Quantum computers are not a replacement for classical ones. They complement our classical systems by possibly being able to solve some forms of intractable problems that become extremely large or time-consuming during computation.

To realise fault-tolerant quantum computers, the research challenges that need to be achieved are error-corrected quantum circuits, quantum interconnects and hardware efficient applications.

How has this technology impacted the cybersecurity market?

It hasn’t yet, other than speeding up the development of standards for quantum safe cryptography. This cryptography technique already protects against the threat of the kind of “code breaking” that only a fault tolerant quantum computing system would be capable of, which is many years from being developed. IBM believes that practical applications with a quantum advantage will emerge much sooner.

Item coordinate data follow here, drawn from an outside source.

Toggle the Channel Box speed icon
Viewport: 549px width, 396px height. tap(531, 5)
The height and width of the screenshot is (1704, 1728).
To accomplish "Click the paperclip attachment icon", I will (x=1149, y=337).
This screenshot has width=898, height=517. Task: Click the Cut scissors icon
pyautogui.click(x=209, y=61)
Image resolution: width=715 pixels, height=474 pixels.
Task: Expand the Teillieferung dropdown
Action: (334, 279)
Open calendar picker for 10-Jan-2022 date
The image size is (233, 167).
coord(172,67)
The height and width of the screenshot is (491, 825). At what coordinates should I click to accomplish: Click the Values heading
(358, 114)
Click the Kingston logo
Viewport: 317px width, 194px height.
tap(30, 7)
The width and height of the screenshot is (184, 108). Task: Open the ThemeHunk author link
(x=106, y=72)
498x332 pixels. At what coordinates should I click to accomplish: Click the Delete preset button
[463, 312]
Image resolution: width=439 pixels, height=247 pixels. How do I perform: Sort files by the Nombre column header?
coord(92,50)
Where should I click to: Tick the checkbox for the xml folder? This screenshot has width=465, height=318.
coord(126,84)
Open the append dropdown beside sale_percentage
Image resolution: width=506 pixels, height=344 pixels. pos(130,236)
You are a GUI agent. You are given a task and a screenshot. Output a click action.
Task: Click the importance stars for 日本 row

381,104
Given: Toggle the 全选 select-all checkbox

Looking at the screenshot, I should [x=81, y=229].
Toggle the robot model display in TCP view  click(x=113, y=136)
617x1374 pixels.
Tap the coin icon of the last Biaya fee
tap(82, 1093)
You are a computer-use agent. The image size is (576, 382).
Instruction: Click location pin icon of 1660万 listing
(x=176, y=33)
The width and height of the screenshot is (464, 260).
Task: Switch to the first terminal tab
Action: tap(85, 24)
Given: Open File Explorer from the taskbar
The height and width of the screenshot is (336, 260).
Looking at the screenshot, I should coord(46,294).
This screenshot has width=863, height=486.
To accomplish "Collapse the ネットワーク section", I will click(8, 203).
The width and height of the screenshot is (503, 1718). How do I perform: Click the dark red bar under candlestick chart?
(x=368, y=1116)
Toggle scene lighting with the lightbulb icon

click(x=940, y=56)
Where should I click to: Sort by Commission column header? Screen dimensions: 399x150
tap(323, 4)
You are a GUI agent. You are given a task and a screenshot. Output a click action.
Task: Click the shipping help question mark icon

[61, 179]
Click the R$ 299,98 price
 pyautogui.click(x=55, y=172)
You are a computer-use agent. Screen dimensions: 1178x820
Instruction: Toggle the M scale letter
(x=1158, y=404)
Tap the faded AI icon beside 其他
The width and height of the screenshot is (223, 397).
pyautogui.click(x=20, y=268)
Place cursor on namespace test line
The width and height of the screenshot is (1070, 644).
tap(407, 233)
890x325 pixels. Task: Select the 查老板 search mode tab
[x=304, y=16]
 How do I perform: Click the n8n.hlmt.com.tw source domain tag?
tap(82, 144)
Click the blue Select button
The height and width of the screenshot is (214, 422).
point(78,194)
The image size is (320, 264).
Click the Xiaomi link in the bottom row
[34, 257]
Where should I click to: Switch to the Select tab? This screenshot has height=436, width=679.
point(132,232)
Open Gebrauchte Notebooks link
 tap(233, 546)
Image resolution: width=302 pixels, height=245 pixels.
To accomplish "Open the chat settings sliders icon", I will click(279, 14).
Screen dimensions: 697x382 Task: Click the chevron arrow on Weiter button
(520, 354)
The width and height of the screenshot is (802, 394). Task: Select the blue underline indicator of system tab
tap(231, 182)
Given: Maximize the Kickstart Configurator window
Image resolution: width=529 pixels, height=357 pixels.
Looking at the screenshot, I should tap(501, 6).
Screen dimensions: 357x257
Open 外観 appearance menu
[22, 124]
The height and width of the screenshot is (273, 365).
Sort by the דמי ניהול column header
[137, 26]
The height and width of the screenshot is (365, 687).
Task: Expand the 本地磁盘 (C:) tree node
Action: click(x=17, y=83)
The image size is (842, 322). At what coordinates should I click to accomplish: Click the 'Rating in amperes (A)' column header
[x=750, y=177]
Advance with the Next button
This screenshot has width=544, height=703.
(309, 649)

How can companies protect data in the age of quantum computing? What will the effect of quantum computing be on blockchain?

If we look at IBM’s quantum hardware roadmap we expect to reach 1,121 qubits by 2023, which is a factor 10 higher than we have today. When it comes to breaking some types of encryption, such as ECC/RSA, we expect that millions of error-free qubits will be required, which takes us beyond our roadmap.

While the exact timing isn’t known, a recent survey by the Global Risk Institute cites that slightly more than half of the experts interviewed believe it’s likely in the next 15 years.

To prepare for this eventuality governments and enterprises can already begin to migrate to quantum safe cryptography today. Quantum safe cryptography, for example based on lattices, can be run in parallel with current encryption schemes adding only a few extra kilobytes to the transaction, meaning users will not notice it.

The rule of thumb is that if you have secrets which need to remain secret 10-30 years from now you should begin this migration sooner than later because your data can be stored while encrypted, only to be cracked in the future. Also, the migration for large complex IT systems will take time.

To get started, it’s important to understand your risk profile and to take an inventory of your current cryptography.